China’s own corn production is expected to rise slightly this year, but isn’t enough to meet the country’s needs. Photo: Qiuhaiying/Zuma Press

Corn prices in China are soaring, which could be good news for American farmers.

As China’s formerly bloated stockpiles shrink, prices have climbed to a five-year high. Since January, front-month corn futures on the Dalian Commodity Exchange have risen 27% to about 2,306 yuan ($329) a metric ton, a level last seen in the summer of 2015.

Back in 2016, the Chinese government ended a long-running price-guarantee program for corn farmers that had led to the accumulation of massive amounts of the grain. Withdrawing the supports caused Chinese corn prices to plunge. Low prices and the lingering oversupply led farmers to cut back production.
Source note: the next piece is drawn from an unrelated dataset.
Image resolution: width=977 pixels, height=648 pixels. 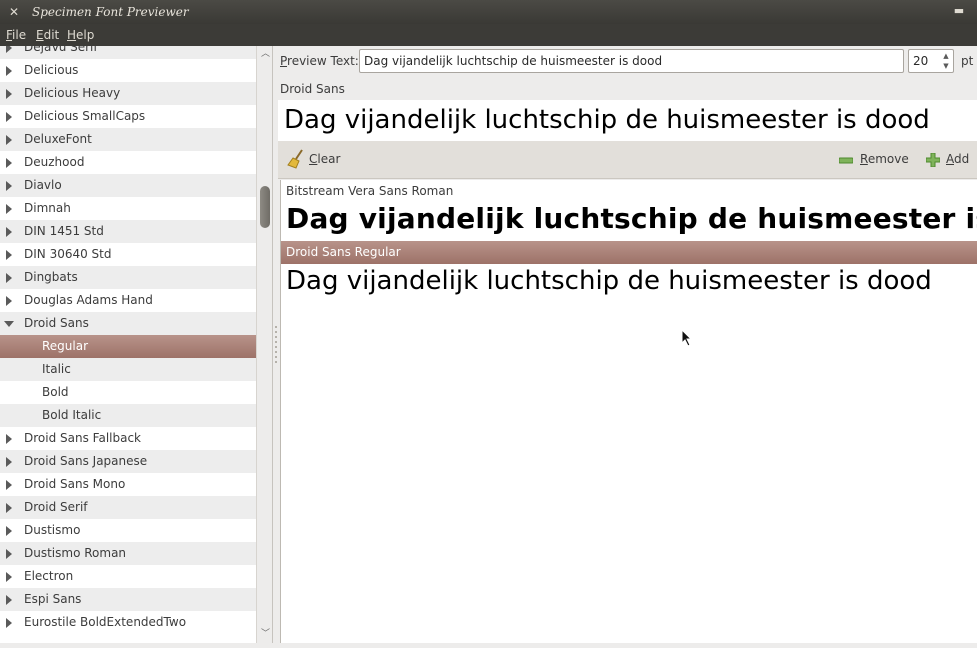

China uses corn primarily for animal feed, but low domestic prices over the past four years caused it to find other uses as well, such as for cooking starch. Still, it has taken years to significantly reduce stockpiles and allow prices to recover. But with prices now soaring, industry analysts say they expect China to step up imports of corn and other grains, such as sorghum and barley, to help meet demand.

That would benefit U.S. grain farmers, suffering from falling prices this year. The coronavirus pandemic has damped sales, and the market is further depressed by expectations of a larger corn crop later this year, thanks to farmers’ increasing the amount they planted. The U.S. harvest typically begins in September.
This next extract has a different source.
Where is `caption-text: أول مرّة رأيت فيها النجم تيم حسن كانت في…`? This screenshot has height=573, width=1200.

China has already stepped up purchases of American farm goods this year, looking to hit purchasing targets laid out in the first phase of the U.S.-China trade deal signed in January.

“China is going to have to buy more grains, and the trade deal with the U.S. shoehorns that demand toward the U.S.,” said Tobin Gorey, agri-strategy director at Commonwealth Bank of Australia. That is providing some support to U.S. prices, he added, though not enough to overcome the effect of the looming large new crop.

China bought 2.1 million metric tons of corn through July 16, up from 315 thousand metric tons in the same period last year, according to the U.S. Department of Agriculture. The world’s most populous nation and No. 2 economy is also the second-largest producer and consumer of corn after the U.S.

On July 10, China’s Ministry of Agriculture and Rural Affairs said it expected to import six million metric tons of corn in the 12 months ending this September. That was 50% higher than its earlier forecasts and would represent the highest total ever.

Chinese authorities said the jump partly reflects efforts to fulfill trade-deal commitments. But analysts say imports will also help relieve corn shortages emerging in parts of the country and hold down prices for users such as ethanol producers, struggling to make a profit. And demand for feed is rising as farms expand hog herds that were decimated by last year’s epidemic of African swine fever.

China’s own corn production is expected to rise slightly but isn’t enough to meet the country’s needs. Planting was hampered partly by a rise in costs—notably labor, pesticides and fertilizers—as Covid-19 broke out earlier in the year.

Another reason China is buying more corn from abroad, said Michael Underhill, chief investment officer at Wisconsin-based asset manager Capital Innovations, whose investments include agricultural businesses: It is a bargain. Import corn prices are currently around 600 yuan ($86) a metric ton lower than domestic corn prices in China.

—Zhou Wei contributed to this article.